In this BoF, we form a community around best practices in analyzing parallel I/O and cover recent advances to help address the problem presented above, drawing on the expertise of users, I/O researchers, and administrators in attendance.

The primary objectives of this BoF are to: 1) highlight recent advances in tools and techniques for monitoring I/O activity in data centers, 2) to discuss experiences and limitations of current approaches, 3) to discuss and derive a roadmap for future I/O tools with the goal to capture, assess, predict and optimize I/O.

The BoF is held in conjunction with the Supercomputing conference.
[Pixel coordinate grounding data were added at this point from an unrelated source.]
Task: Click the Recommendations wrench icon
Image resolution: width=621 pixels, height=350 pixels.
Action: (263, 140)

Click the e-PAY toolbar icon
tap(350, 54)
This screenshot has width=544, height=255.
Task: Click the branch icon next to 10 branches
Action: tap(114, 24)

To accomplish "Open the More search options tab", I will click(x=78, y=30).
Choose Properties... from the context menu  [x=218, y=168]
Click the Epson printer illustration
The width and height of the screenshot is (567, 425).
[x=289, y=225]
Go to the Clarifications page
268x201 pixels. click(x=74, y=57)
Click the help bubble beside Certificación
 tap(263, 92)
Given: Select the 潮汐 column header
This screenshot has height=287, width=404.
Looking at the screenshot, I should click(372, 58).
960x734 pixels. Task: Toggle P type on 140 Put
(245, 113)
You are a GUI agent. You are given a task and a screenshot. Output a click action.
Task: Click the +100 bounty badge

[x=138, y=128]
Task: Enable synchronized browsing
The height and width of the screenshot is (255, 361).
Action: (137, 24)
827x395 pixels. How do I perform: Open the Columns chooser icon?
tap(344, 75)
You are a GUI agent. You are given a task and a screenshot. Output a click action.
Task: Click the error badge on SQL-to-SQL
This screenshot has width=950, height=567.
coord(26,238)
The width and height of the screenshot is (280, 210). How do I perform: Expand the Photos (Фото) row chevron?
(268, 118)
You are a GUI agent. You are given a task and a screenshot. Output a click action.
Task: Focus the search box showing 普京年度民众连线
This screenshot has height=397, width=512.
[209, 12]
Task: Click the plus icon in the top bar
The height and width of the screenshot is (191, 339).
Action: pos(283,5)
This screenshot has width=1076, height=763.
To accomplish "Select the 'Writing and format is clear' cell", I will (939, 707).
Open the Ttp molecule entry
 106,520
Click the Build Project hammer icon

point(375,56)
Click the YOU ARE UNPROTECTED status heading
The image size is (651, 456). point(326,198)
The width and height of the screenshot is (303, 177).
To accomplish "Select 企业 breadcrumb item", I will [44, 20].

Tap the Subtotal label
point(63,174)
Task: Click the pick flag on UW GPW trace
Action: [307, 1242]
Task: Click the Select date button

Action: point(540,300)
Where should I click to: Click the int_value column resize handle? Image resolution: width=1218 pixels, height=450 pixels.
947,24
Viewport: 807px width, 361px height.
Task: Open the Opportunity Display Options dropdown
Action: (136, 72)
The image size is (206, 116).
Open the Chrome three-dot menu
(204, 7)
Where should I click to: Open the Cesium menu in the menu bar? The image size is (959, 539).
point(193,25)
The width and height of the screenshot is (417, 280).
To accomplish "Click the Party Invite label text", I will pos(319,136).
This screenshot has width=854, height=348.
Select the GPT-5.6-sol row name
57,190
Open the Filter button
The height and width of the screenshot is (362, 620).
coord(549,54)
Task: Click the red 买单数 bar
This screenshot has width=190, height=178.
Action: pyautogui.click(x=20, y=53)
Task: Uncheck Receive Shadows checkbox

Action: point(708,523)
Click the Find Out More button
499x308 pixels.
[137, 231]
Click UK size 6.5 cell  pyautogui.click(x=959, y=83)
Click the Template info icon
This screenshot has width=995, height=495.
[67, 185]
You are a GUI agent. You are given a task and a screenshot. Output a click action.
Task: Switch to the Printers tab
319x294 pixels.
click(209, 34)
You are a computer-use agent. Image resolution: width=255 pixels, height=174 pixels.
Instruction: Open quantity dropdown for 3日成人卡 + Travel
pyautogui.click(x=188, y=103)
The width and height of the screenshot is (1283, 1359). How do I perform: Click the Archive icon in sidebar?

The official schedule is listed here.

Date Wednesday, November 20th, 2019
Time 5:15pm - 6:45pm
Venue Room 220, Denver, USA

The BoF is powered by the Virtual Institute for I/O and ESiWACE 1).

The BoF is organized by

The agenda is currently in preparation. We have a series of (10 minute) talks followed by a longer discussion:

  • IntroductionShane Snyder
    Slides
  • What's new with DarshanShane Snyder
  • HPC Storage as a Blank Canvas in Google CloudDean Hildebrand (Google)
    slides
  • Timeline-based I/O Behavior Assessment of Parallel JobsEugen Betke (DKRZ)
    Slides
  • Measuring I/O with TAUKevin Huck (University of Oregon)
    Slides
  • State of IO profiling in ForgeFlorent Lebeau (ARM)
    Slides
  • Research community I/O patternsGordon Gibb (EPCC)
    Slides
    We have used a combination of Cray LASSi and EPCC SAFE to analyse the I/O profiles for different research communities based on analysing the I/O in all jobs on the UK National Supercomputing Service, ARCHER over a period of 6 months. The patterns reveal the different I/O requirements of different communities and will allow us to design better HPC services in the future.
  • Tracking User-Perceived I/O Slowdown via ProbingJulian Kunkel
    Slides
  • Panel and discussion – (moderated by Julian Kunkel)

Eugen Betke has completed his study of computer science in 2015 with specialization on machine learning and I/O performance. In his master thesis he applied machine learning methods to predict I/O performance. At the beginning of 2016 he started as a researcher at the German Climate Computing Center. His key areas are analysis and optimization of HPC-I/O; he, for example, developed a cluster wide monitoring system for Lustre on Mistral.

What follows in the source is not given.